■ Work instructions: Starting at the first line and ending at the last, repeat the material word for word.

- Opening Delimiter -

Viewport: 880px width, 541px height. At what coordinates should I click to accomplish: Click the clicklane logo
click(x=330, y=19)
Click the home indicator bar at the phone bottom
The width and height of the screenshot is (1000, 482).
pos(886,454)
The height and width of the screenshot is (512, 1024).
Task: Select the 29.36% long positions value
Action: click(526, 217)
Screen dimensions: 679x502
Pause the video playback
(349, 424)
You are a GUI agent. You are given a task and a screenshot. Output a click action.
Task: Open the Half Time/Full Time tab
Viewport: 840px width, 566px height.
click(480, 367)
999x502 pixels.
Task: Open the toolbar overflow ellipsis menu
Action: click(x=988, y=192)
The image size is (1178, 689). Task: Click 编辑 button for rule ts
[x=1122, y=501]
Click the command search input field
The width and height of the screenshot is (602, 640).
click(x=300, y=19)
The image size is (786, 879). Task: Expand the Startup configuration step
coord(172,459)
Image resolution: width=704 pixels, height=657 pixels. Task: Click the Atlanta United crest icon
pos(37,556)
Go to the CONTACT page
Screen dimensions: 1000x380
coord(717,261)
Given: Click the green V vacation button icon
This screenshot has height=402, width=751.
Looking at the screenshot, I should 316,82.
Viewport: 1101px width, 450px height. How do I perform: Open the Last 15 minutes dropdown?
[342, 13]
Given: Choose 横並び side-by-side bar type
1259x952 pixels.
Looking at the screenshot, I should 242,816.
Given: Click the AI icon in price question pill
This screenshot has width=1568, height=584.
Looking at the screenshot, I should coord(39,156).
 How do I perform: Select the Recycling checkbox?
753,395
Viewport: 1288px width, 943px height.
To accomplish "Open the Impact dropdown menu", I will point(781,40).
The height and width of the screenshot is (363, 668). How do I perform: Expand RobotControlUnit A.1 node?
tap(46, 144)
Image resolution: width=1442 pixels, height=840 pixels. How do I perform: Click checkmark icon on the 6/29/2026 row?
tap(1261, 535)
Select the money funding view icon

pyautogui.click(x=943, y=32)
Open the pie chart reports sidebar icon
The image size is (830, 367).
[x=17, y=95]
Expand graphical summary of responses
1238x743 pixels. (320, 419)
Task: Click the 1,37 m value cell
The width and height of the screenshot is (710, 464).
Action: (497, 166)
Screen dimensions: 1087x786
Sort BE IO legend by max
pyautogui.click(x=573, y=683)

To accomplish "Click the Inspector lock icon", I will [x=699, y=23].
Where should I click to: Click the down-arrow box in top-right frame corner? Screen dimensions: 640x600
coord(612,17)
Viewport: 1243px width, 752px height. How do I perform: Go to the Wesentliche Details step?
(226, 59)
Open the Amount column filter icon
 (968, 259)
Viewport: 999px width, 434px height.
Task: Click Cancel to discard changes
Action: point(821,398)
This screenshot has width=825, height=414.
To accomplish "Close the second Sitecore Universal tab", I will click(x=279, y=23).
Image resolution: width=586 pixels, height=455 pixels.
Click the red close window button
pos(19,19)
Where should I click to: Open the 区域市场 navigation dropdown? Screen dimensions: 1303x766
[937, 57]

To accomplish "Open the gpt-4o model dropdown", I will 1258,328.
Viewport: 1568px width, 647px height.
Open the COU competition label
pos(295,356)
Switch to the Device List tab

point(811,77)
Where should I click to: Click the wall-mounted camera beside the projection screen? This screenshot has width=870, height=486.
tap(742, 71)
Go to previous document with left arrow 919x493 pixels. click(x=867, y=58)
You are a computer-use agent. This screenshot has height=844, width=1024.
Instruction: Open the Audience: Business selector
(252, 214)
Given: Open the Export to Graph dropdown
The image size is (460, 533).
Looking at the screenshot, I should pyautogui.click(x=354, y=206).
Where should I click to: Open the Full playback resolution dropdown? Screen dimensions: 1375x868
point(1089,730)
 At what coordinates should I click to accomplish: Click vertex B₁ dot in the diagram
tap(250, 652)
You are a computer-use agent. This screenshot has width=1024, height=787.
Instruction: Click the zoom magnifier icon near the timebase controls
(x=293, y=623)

- Closing Delimiter -

■ Result of this task:
Viewport: 880px width, 541px height. At what coordinates should I click to accomplish: Click the clicklane logo
click(x=330, y=19)
Click the home indicator bar at the phone bottom
The width and height of the screenshot is (1000, 482).
pos(886,454)
The height and width of the screenshot is (512, 1024).
Task: Select the 29.36% long positions value
Action: click(526, 217)
Screen dimensions: 679x502
Pause the video playback
(349, 424)
You are a GUI agent. You are given a task and a screenshot. Output a click action.
Task: Open the Half Time/Full Time tab
Viewport: 840px width, 566px height.
click(480, 367)
999x502 pixels.
Task: Open the toolbar overflow ellipsis menu
Action: click(x=988, y=192)
The image size is (1178, 689). Task: Click 编辑 button for rule ts
[x=1122, y=501]
Click the command search input field
The width and height of the screenshot is (602, 640).
click(x=300, y=19)
The image size is (786, 879). Task: Expand the Startup configuration step
coord(172,459)
Image resolution: width=704 pixels, height=657 pixels. Task: Click the Atlanta United crest icon
pos(37,556)
Go to the CONTACT page
Screen dimensions: 1000x380
coord(717,261)
Given: Click the green V vacation button icon
This screenshot has height=402, width=751.
Looking at the screenshot, I should 316,82.
Viewport: 1101px width, 450px height. How do I perform: Open the Last 15 minutes dropdown?
[342, 13]
Given: Choose 横並び side-by-side bar type
1259x952 pixels.
Looking at the screenshot, I should 242,816.
Given: Click the AI icon in price question pill
This screenshot has width=1568, height=584.
Looking at the screenshot, I should coord(39,156).
 How do I perform: Select the Recycling checkbox?
753,395
Viewport: 1288px width, 943px height.
To accomplish "Open the Impact dropdown menu", I will point(781,40).
The height and width of the screenshot is (363, 668). How do I perform: Expand RobotControlUnit A.1 node?
tap(46, 144)
Image resolution: width=1442 pixels, height=840 pixels. How do I perform: Click checkmark icon on the 6/29/2026 row?
tap(1261, 535)
Select the money funding view icon

pyautogui.click(x=943, y=32)
Open the pie chart reports sidebar icon
The image size is (830, 367).
[x=17, y=95]
Expand graphical summary of responses
1238x743 pixels. (320, 419)
Task: Click the 1,37 m value cell
The width and height of the screenshot is (710, 464).
Action: (497, 166)
Screen dimensions: 1087x786
Sort BE IO legend by max
pyautogui.click(x=573, y=683)

To accomplish "Click the Inspector lock icon", I will [x=699, y=23].
Where should I click to: Click the down-arrow box in top-right frame corner? Screen dimensions: 640x600
coord(612,17)
Viewport: 1243px width, 752px height. How do I perform: Go to the Wesentliche Details step?
(226, 59)
Open the Amount column filter icon
 (968, 259)
Viewport: 999px width, 434px height.
Task: Click Cancel to discard changes
Action: point(821,398)
This screenshot has width=825, height=414.
To accomplish "Close the second Sitecore Universal tab", I will click(x=279, y=23).
Image resolution: width=586 pixels, height=455 pixels.
Click the red close window button
pos(19,19)
Where should I click to: Open the 区域市场 navigation dropdown? Screen dimensions: 1303x766
[937, 57]

To accomplish "Open the gpt-4o model dropdown", I will 1258,328.
Viewport: 1568px width, 647px height.
Open the COU competition label
pos(295,356)
Switch to the Device List tab

point(811,77)
Where should I click to: Click the wall-mounted camera beside the projection screen? This screenshot has width=870, height=486.
tap(742, 71)
Go to previous document with left arrow 919x493 pixels. click(x=867, y=58)
You are a computer-use agent. This screenshot has height=844, width=1024.
Instruction: Open the Audience: Business selector
(252, 214)
Given: Open the Export to Graph dropdown
The image size is (460, 533).
Looking at the screenshot, I should pyautogui.click(x=354, y=206).
Where should I click to: Open the Full playback resolution dropdown? Screen dimensions: 1375x868
point(1089,730)
 At what coordinates should I click to accomplish: Click vertex B₁ dot in the diagram
tap(250, 652)
You are a computer-use agent. This screenshot has width=1024, height=787.
Instruction: Click the zoom magnifier icon near the timebase controls
(x=293, y=623)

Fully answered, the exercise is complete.